Aimer Molière, c’est être guéri à jamais du fanatisme, de l’intolérance et de la dureté de ce qui fait anathématiser et maudire. Aimer Molière, c’est apporter un correctif à l’admiration pour tous ceux qui usurpent je ne sais quel langage sacré et se supposent involontairement — le tonnerre en main — au lieu et place du Très-Haut. Aimer Molière, c’est être également à mille lieues de cet autre fanatisme politique, froid, sec et cruel, qui ne rit pas, qui sent son sectaire, qui, sous prétexte de puritanisme, trouve moyen de pétrir et de combiner tous les fiels et d’unir dans une doctrine amère les haines, les rancunes et les jacobinismes de tous les temps. C’est ne pas être moins éloigné, d’autre part, de ces âmes fades et molles qui, en présence du mal, ne savent ni s’indigner ni haïr…
Aimer Molière, c’est être assuré de ne pas aller donner dans l’admiration béate et sans limite pour une Humanité qui s’idolâtre et qui oublie de quelle étoffe elle est faite et qu’elle n’est toujours, quoi qu’elle fasse, que l’humaine et chétive nature. Ce n’est pas la mépriser trop pourtant, cette commune humanité dont on rit, dont on est, et dans laquelle on se replonge chaque jour avec lui par une hilarité bienfaisante. Aimer Molière, c’est n’être disposé à aimer ni le faux bel esprit, ni la science pédante ; c’est savoir reconnaître à première vue nos Trissotin et nos Vadius, jusque sous leurs airs galants et rajeunis.

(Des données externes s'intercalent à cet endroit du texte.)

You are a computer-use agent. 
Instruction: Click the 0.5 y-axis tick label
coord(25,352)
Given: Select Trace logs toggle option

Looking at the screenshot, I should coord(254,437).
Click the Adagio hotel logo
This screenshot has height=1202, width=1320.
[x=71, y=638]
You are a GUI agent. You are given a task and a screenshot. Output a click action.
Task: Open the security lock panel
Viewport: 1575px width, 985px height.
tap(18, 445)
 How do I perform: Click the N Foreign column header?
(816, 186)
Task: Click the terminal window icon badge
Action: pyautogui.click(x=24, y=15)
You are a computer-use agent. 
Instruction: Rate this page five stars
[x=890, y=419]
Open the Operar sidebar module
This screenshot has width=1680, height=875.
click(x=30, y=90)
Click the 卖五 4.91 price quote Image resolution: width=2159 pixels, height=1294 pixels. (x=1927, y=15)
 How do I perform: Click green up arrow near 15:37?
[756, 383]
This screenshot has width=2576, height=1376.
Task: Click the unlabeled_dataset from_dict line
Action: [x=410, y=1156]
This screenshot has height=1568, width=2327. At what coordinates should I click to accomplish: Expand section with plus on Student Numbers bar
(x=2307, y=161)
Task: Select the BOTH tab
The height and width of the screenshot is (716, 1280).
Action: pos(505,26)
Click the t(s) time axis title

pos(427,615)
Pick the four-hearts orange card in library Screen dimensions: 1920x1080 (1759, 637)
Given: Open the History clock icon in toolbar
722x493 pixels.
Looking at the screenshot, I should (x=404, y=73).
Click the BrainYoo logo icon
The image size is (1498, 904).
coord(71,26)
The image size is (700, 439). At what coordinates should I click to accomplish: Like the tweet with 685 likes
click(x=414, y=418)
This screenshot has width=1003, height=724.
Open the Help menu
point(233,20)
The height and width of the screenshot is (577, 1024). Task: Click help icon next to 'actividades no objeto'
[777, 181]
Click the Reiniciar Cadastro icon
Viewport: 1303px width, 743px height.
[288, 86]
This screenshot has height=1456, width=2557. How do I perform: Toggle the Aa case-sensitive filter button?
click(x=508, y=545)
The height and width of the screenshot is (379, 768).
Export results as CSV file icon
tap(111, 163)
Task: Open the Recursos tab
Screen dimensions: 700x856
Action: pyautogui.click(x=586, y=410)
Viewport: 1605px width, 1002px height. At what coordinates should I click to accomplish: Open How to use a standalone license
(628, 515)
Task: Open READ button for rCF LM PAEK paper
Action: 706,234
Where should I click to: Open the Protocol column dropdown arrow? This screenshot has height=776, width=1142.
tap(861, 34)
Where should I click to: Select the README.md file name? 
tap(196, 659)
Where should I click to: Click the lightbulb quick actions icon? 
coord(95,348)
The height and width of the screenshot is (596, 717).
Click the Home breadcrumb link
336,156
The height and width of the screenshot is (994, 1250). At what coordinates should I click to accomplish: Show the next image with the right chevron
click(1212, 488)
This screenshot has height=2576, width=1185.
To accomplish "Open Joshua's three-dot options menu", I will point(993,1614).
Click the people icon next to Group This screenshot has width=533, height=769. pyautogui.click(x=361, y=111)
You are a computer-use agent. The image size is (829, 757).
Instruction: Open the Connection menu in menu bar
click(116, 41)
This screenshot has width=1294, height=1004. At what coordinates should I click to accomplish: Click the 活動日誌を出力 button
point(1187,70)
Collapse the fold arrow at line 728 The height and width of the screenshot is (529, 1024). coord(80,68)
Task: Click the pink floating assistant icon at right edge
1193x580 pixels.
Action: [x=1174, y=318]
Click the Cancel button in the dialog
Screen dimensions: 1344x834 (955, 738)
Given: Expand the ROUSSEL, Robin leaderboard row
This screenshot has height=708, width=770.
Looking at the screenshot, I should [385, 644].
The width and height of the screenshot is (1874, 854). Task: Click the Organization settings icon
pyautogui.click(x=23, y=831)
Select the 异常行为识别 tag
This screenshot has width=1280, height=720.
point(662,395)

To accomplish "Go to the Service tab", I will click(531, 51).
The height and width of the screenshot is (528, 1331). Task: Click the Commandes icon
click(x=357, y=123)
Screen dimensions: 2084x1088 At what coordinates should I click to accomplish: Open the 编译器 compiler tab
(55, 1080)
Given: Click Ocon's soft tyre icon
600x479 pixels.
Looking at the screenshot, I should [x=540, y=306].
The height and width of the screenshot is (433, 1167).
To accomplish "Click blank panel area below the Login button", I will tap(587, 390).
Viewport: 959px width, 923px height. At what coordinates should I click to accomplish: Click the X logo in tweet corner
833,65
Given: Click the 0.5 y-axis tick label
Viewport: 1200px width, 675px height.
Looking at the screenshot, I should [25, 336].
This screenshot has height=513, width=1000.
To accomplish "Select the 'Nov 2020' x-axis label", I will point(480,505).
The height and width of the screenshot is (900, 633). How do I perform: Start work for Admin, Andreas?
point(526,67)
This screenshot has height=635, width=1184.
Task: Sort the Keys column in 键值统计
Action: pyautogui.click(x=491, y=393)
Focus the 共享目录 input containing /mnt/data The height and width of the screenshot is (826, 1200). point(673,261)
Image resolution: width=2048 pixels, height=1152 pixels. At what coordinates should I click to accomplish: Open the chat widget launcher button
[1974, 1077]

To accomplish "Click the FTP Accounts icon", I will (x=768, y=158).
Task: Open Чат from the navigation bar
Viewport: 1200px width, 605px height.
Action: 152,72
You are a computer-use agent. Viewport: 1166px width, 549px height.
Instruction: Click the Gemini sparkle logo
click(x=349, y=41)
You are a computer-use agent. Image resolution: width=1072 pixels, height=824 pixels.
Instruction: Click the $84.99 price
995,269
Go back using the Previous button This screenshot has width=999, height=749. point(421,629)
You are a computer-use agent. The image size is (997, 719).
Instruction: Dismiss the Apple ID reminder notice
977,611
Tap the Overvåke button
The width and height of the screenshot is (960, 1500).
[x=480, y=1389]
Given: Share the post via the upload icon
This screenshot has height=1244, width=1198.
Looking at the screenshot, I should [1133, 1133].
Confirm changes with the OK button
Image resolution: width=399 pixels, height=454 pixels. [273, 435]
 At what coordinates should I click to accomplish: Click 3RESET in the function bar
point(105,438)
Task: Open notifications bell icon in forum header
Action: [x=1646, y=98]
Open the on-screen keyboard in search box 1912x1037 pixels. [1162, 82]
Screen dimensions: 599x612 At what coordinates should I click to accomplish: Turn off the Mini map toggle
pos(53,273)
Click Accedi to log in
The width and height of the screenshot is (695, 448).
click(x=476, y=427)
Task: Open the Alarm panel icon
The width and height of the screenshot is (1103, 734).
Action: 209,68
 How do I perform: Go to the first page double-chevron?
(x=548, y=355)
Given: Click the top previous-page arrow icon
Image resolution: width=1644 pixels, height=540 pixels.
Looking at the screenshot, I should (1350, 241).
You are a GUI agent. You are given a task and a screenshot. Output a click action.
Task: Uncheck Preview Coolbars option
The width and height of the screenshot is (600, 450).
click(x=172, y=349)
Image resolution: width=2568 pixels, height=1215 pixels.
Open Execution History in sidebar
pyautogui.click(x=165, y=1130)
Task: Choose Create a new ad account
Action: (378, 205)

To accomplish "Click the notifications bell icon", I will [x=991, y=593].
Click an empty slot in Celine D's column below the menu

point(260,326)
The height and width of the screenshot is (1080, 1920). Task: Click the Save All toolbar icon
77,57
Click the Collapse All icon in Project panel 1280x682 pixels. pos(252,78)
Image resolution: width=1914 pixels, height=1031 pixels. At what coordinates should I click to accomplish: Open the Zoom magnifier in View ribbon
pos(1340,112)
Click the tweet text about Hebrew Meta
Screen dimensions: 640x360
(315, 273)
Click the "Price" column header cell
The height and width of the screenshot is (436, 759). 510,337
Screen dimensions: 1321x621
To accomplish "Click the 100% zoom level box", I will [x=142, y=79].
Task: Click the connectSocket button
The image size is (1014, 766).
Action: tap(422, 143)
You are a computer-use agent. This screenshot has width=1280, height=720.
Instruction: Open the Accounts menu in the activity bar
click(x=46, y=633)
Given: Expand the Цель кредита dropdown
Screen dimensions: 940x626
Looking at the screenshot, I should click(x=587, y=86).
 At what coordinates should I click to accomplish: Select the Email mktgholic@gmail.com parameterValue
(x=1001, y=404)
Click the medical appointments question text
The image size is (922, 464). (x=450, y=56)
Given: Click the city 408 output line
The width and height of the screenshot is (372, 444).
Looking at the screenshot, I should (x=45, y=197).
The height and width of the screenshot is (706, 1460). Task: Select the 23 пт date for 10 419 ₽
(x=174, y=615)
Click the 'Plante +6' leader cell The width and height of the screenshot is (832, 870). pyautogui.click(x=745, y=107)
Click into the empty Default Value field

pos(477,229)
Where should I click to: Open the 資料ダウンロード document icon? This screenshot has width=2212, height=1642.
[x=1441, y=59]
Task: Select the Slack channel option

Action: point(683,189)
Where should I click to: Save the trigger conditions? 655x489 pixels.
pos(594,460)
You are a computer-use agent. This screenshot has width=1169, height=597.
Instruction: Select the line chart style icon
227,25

C’est aimer la santé et le droit sens de l’esprit, chez les autres comme pour soi.
("Recherches sur Molière", Nouveaux Lundis, V, p. 277)

Bien que ce retour aux auteurs classiques montre une certaine réticence devant les nouveautés, Sainte-Beuve n’a  pas refusé systématiquement la nouveauté en matière littéraire. A plusieurs reprises, il a dit qu’il était tout à fait vain d’essayer de refaire du Racine ou du Lamartine et il n’a cessé de demander à ses lecteurs d’être ouvert à toutes les expériences. En fait, Sainte-Beuve s’est intéressé à toutes les nouveautés, mais il ne s’engageait pas à les trouver bonnes simplement parce qu’elles étaient nouvelles.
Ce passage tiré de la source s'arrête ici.